Ну и сегодня проблема еще упирается в деньги. У театров нет финансовой свободы. Когда театр делает репертуарный выбор, он должен знать, что будет успех, что этот выбор окупится. Поэтому экспериментировать с неизвестным автором в Петербурге не спешат. В Москве эта ситуация разрешается гораздо проще, там вообще нет пустых залов. Это город огромный, богатый, транзитный.
- Ваш прогноз на ближайшие несколько лет? Что может произойти с современной драматургией?

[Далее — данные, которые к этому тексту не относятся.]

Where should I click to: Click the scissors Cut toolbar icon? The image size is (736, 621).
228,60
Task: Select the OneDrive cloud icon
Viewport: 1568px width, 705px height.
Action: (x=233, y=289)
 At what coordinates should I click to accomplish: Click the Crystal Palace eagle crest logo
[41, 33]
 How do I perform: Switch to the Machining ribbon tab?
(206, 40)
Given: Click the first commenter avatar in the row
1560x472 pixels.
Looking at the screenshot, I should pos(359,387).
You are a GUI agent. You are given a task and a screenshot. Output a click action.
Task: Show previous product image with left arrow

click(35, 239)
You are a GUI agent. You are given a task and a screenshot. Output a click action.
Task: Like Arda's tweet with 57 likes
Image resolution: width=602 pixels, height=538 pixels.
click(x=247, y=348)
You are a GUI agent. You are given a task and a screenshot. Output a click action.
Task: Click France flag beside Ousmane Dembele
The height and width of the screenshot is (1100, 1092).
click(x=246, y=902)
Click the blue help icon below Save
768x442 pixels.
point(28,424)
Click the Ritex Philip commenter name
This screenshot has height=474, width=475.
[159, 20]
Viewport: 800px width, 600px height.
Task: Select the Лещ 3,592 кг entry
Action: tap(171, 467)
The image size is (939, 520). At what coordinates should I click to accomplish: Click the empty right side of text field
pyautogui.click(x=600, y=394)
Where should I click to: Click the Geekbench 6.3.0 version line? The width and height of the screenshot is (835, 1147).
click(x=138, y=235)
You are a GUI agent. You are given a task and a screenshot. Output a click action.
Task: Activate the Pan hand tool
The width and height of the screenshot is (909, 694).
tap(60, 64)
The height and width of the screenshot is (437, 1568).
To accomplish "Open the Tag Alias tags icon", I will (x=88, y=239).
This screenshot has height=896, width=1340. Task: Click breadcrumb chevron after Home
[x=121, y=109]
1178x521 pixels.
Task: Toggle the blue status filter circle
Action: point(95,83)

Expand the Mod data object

- Прогноз у меня не очень веселый. Очень сильна линия режиссерского саморазвития. Режиссерская молодежь пьесу рассматривает не как главную базу спектакля, а как некий не слишком существенный голос в составе своего собственного сочинения. Такой театр, какой был у Товстоногова, который уважал автора, искал поэтическую суть в самом тексте, выявлял ее всей тканью спектакля, прежде всего - через актерское существование, сегодня, как правило, режиссеров не интересует. Пьесы, где "люди просто обедают, а в это время рушатся их жизни", почти не привлекают режиссеров. Режиссеры сегодня не хотят "умирать в актере", они себя демонстрируют отдельно, зачастую строя спектакль как ряд открытых метафор, и не нуждаются для этого в словесном ряде. В то же время широкий зритель хочет видеть на сцене и простую, внятную историю с ясным сюжетом, хочет знать, кому из героев сочувствовать, за кого переживать. Я в зале постоянно вижу, что такой зритель есть, и он радуется, когда встречается в театре с современной традиционной пьесой. Даже если это не великая режиссура и не Бог весь какая пьеса. Такой зритель хочет увидеть себя и свои проблемы в зеркале театра, он хочет самоидентификации.
Когда начались перестроечные годы и театры приобрели определенную финансовую и репертуарную самостоятельность, у меня была иллюзия, что начнется большой интерес к современной пьесе. Ведь в русском дореволюционном театре премьер было очень много. Театр был единственным массовым видом культурного досуга. Зритель шел в театр на любую премьеру. Сегодня эти иллюзии у меня разрушились.
- Ваше отношение к "Домику драматургов"?
- Я рада, что творческие люди объединились, что они нашли форму своего сосуществования. Союз писателей не дает им сегодня такой возможности. Они нашли эту форму, и слава Богу. Тем более, что они выпускают свои книжки, организуют читки своих пьес. Все вместе это обогащает театральный процесс. Даже если такие скромные нешумные проекты появляются изредка, они расширяют панораму театральной жизни.
- Какие формы существования современных драматургов вы видите сейчас? Создание театра драматурга?
- Раньше я относилась к этой идее более скептически, считала, что театр - дело режиссерское. Сегодня, учитывая отсутствие подлинного интереса театра к современной драме, думаю, это вещь нужная. Для театра губительно не интересоваться современной драмой. Губительно. Туда не приходят новые идеи, новые темы, новый язык... Новое ощущение жизни, современный человек. Без этого театр умрет. Уже сейчас исподволь театр превращается в рефлексию не столько на жизнь, сколько на искусство. Что-то извне в театр должно приходить, и тогда постановка той же самой классики приобретет иной характер.